Abstract

How fortunate we are to read this splendid article on Harvey Cushing (1869–1939), touching on his early days as America’s father of neurosurgery and his work with peripheral nerves.19 In the late 1800s and early 1900s before World War I (WWI), as pointed out by the authors, intracranial and even spinal surgery was perilous and fraught with poor results. As a result, it was natural for Cushing with his interest in the nervous system to gravitate toward nerve cases. Bliss2 noted that during “[Cushing’s] first years back at Hopkins [after his European tour] he published as much about trigeminal and related [other] nerves as he did on intracranial lesions.” Long10 wrote that in Cushing’s 1st year as a faculty member at The Johns Hopkins Hospital, only 38 neurosurgical procedures were performed, and they were mainly performed for infection, trauma, and tic doloroux.

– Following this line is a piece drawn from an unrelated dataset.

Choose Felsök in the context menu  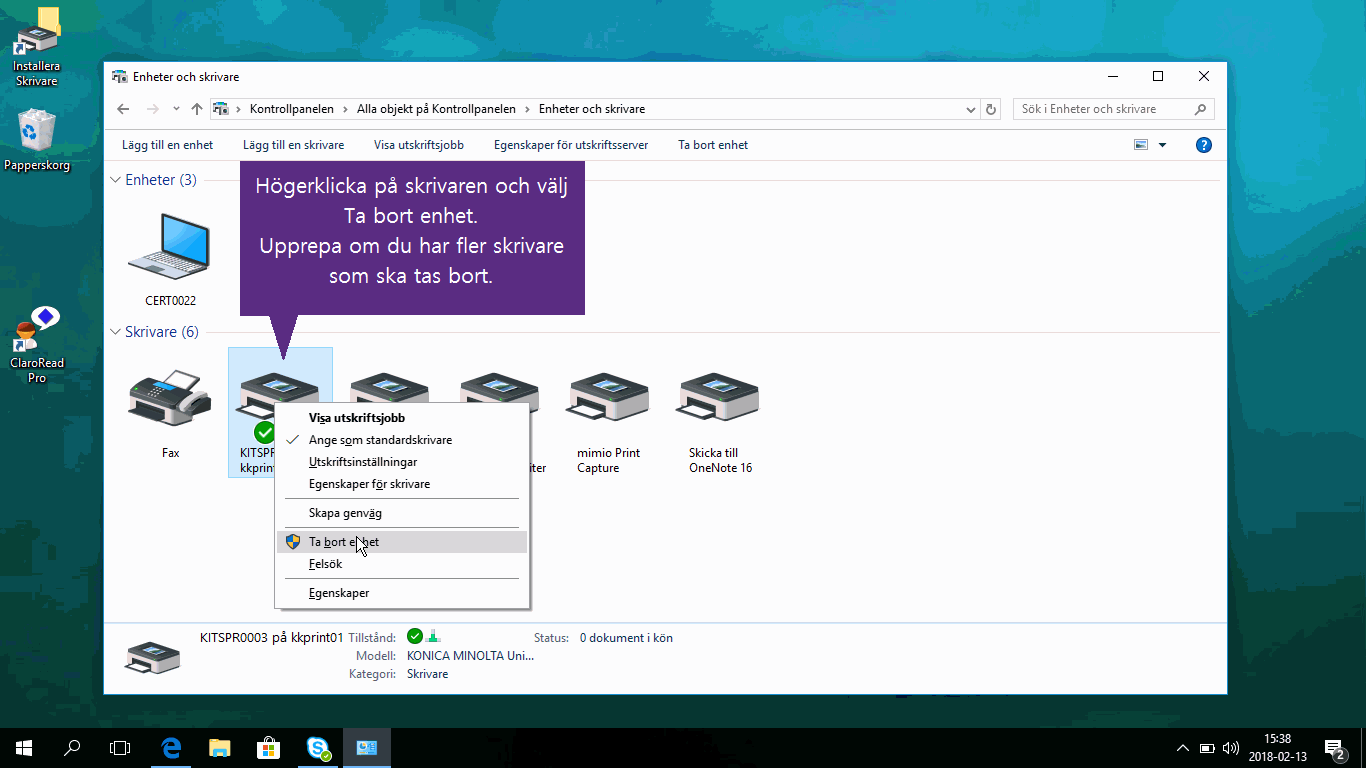pyautogui.click(x=326, y=564)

By the time he left Hopkins for Harvard in 1912, 100 neurosurgical cases per year were being performed. By comparison, Walter Dandy, after the elapse of 40 years and in the year before he died at age 60 years in 1946, performed 500 cases. Of course, in Cushing’s early years he was busy in the laboratory as well as reading and writing and becoming the epitome of the surgical scholar. As a result, only a few of the relatively small number of cases he performed were nerve cases. After his training with William Halsted, Cushing visited other outstanding surgeons and basic scientists in Europe, which gave him, along with his Hopkins training, the templates for his subsequent work with peripheral nerves. Much of the influence in the area of nerve may have been of British origin. Bowlby3 had already published a text on nerve and nerve repair in 1889. Bowlby subsequently became a leader in this field serving in Africa and France during WWI where, as in subsequent wars, the incidence of serious nerve injuries could be overwhelming.16 Ballance and Purves-Stewart1 had already published their important text titled The Healing of Nerves in 1901.